Menurut sejarah, pada pertengahan tahun 900-an (abad ke-10) terjadilah perpindahan pusat kerajaan ke Jawa Timur, yaitu di aliran Sungai Brantas. Mungkin karena gempa bumi atau gunung meletus. Pada zaman itu, Merapi, Merbabu, Sumbing, dan Sindoro masih menjadi gunung berapi yang ganas. Mungkin juga karena perang. Yang jelas, surutlah kekuasaan Mataram Kuno di Jawa Tengah. Yang berkembang kemudian adalah Singosari, Kediri, dan Majapahit di Jawa Timur. Waktunya kira-kira dari abad ke-11 sampai akhir abad ke-15.
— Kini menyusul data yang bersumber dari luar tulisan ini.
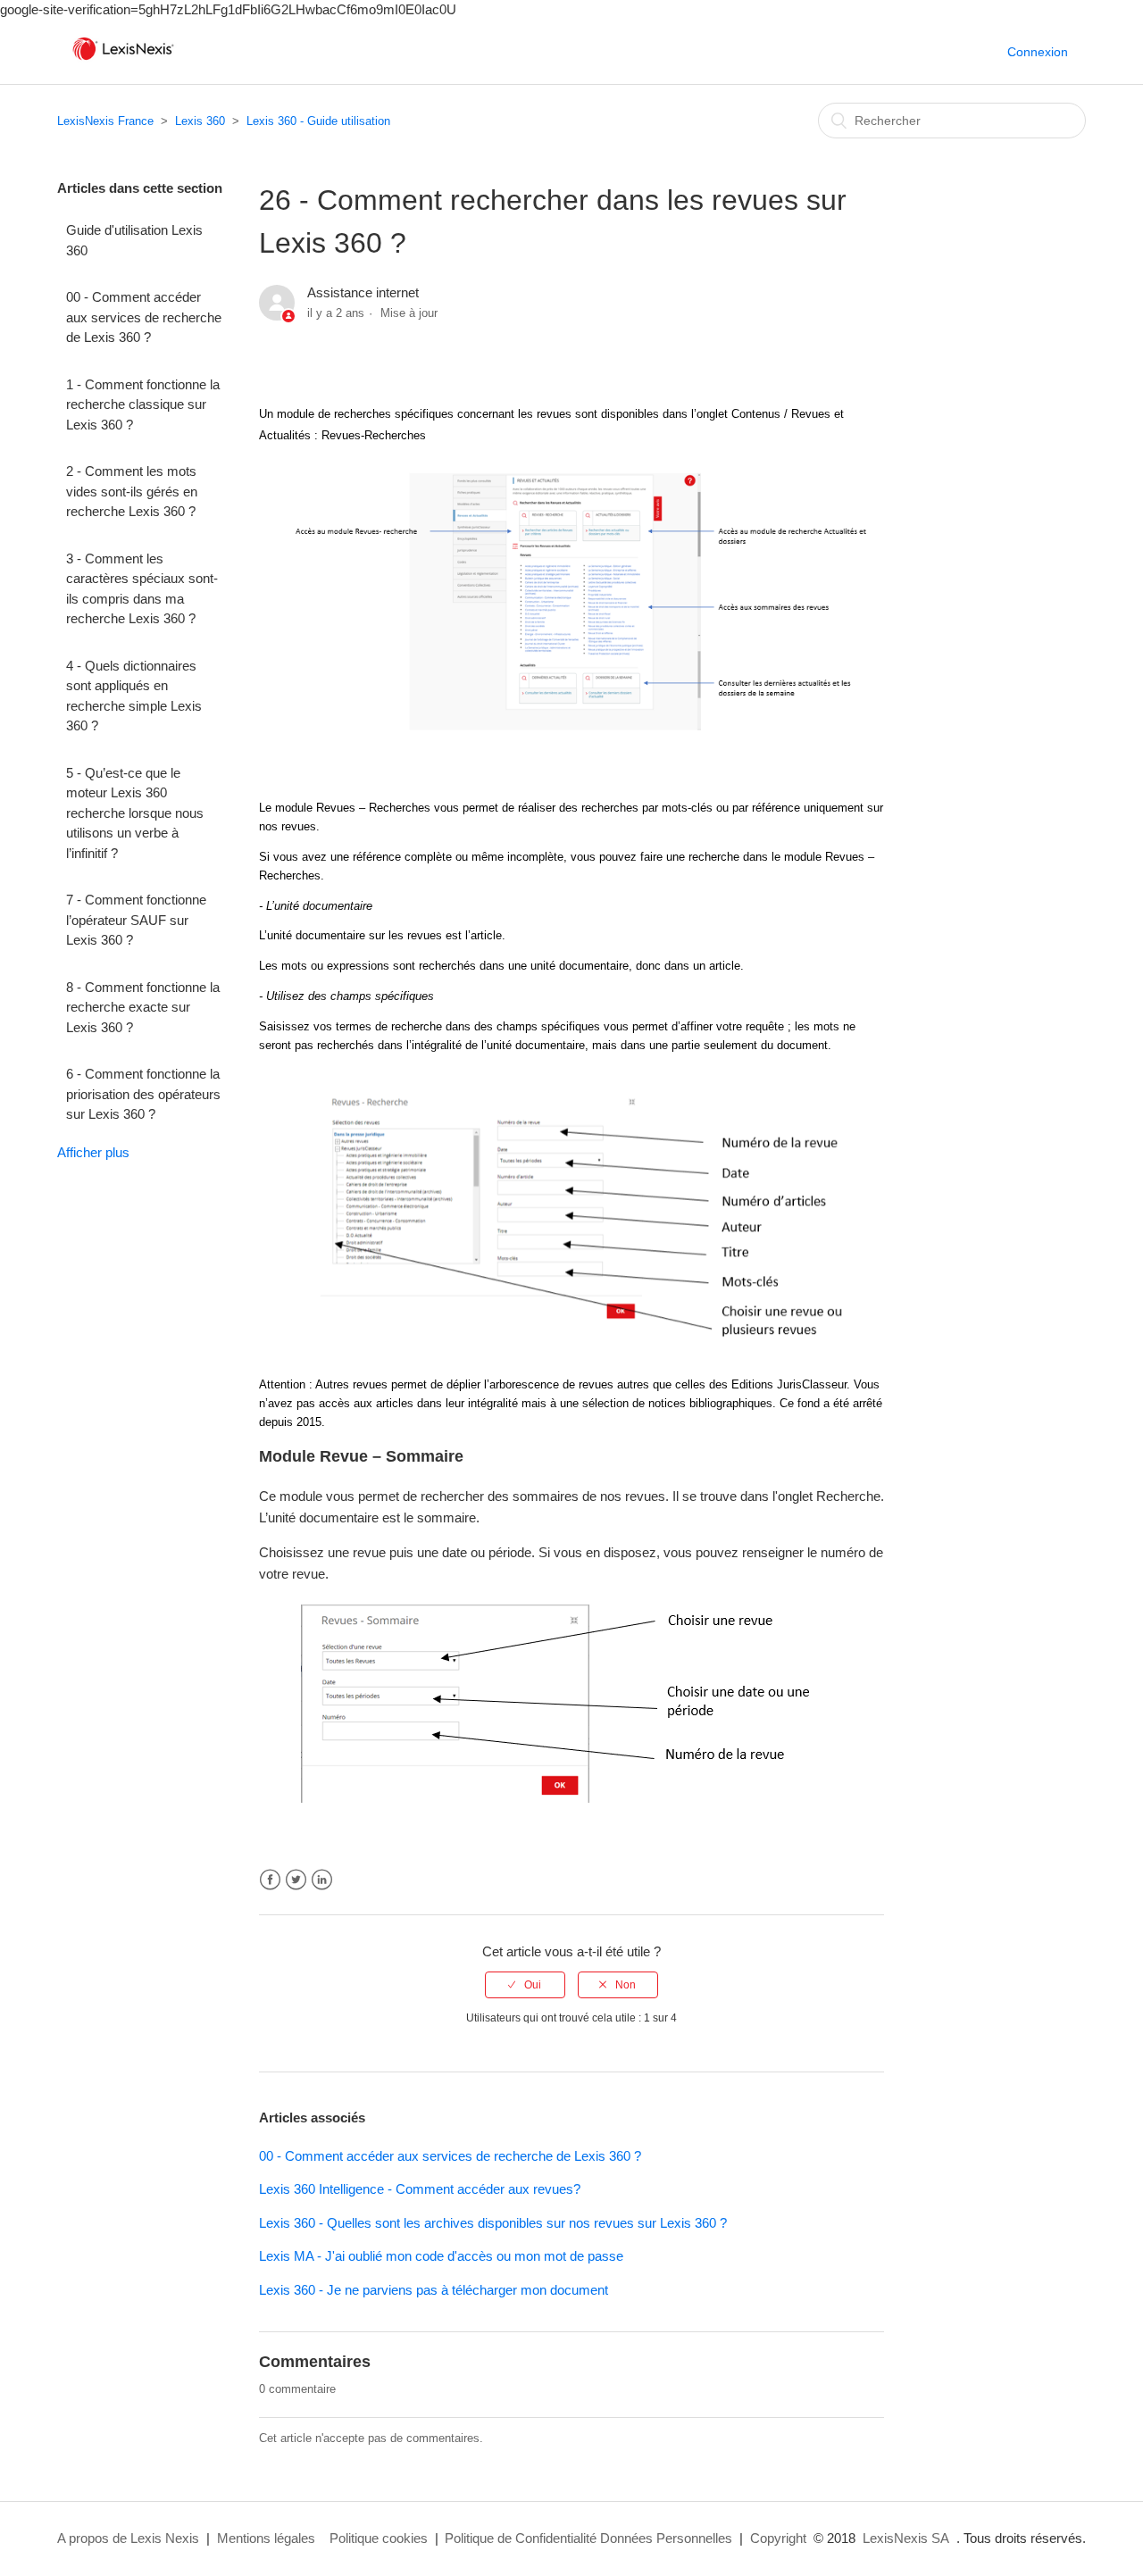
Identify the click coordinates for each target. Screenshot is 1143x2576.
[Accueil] (123, 60)
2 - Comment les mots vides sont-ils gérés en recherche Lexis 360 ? (131, 491)
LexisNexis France (105, 121)
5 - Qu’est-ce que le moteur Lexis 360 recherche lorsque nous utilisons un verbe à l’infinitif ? (135, 813)
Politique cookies (379, 2538)
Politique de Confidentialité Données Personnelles (588, 2538)
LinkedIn (322, 1880)
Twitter (296, 1880)
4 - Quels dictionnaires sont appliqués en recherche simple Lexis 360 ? (134, 696)
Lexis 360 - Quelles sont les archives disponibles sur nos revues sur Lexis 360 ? (493, 2222)
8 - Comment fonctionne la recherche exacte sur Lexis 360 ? (143, 1007)
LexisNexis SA (906, 2538)
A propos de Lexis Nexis (128, 2538)
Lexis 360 (200, 121)
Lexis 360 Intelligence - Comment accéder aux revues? (419, 2189)
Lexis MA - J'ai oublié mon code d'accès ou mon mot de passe (441, 2255)
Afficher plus (93, 1152)
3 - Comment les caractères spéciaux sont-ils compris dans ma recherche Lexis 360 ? (142, 589)
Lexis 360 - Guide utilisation (318, 121)
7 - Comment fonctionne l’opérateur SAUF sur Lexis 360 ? (136, 919)
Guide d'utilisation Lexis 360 (134, 240)
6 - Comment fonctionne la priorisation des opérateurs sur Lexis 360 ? (143, 1093)
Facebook (270, 1880)
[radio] (525, 1985)
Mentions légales (266, 2538)
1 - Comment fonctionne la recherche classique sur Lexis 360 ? (143, 404)
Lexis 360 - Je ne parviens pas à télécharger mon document (433, 2289)
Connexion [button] (1037, 52)
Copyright (778, 2538)
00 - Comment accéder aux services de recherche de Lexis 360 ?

Kehidupan masyarakat yang tersisa di Jawa Tengah tetap berjalan terus, tetapi selama ratusan tahun tidak menghasilkan prestasi yang gemilang. Selama itu pula Pemalang merupakan daerah yang bebas dari kekuasaan mana pun. Mataram Kuno sudah runtuh, sedangkan kekuasaan baru di Jawa Timur sangat jauh jaraknya. Pemalang seperti "daerah tidak bertuan".
Konon Pemalang pernah dimanfaatkan oleh Patih Gajah Mada sebagai pangkalan perang ke Sriwijaya. Dukungan orang Pemalang di bawah pimpinan Ki Buyut Jiwandono atau Ki Buyut Banjaransari membuahkan hasil gemilang. Karena itu, Pemalang dijadikan daerah perdikan. Artinya, suatu wilayah yang tidak dipungut pajak. Sebuah perdikan biasanya diberikan kepada tokoh yang berjasa besar.
Pemerintahan atau kekuasaan di Pemalang mulai berkembang pada akhir tahun 1350-an berkaitan dengan Majapahit. Kerajaan tersebut mencapai puncak kejayaan di bawah kekuasaan Maharaja Hayam Wuruk dan Mahapatih Gajah Mada. Wilayahnya meliputi seluruh Nusantara, dan pengaruhnya sampai ke Pulau Madagaskar di dekat Benua Afrika. Kejayaan itu tercapai berkat Sumpah Palapa Gajah Mada yang bertekad mempersatukan seluruh wilayah Nusantara di bawah bendera Majapahit. 
Penyatuan atau penaklukan itu ada yang berjalan secara damai dengan hubungan dagang dan pemerintahan (politik), tetapi ada juga yang harus dengan peperangan. Walaupun sudah menjangkau seluruh Nusantara, masih ada daerah-daerah tertentu yang terlewat. Salah satu kerajaan yang belum tunduk kepada Majapahit adalah Pajajaran di Pasundan (Jawa Barat). 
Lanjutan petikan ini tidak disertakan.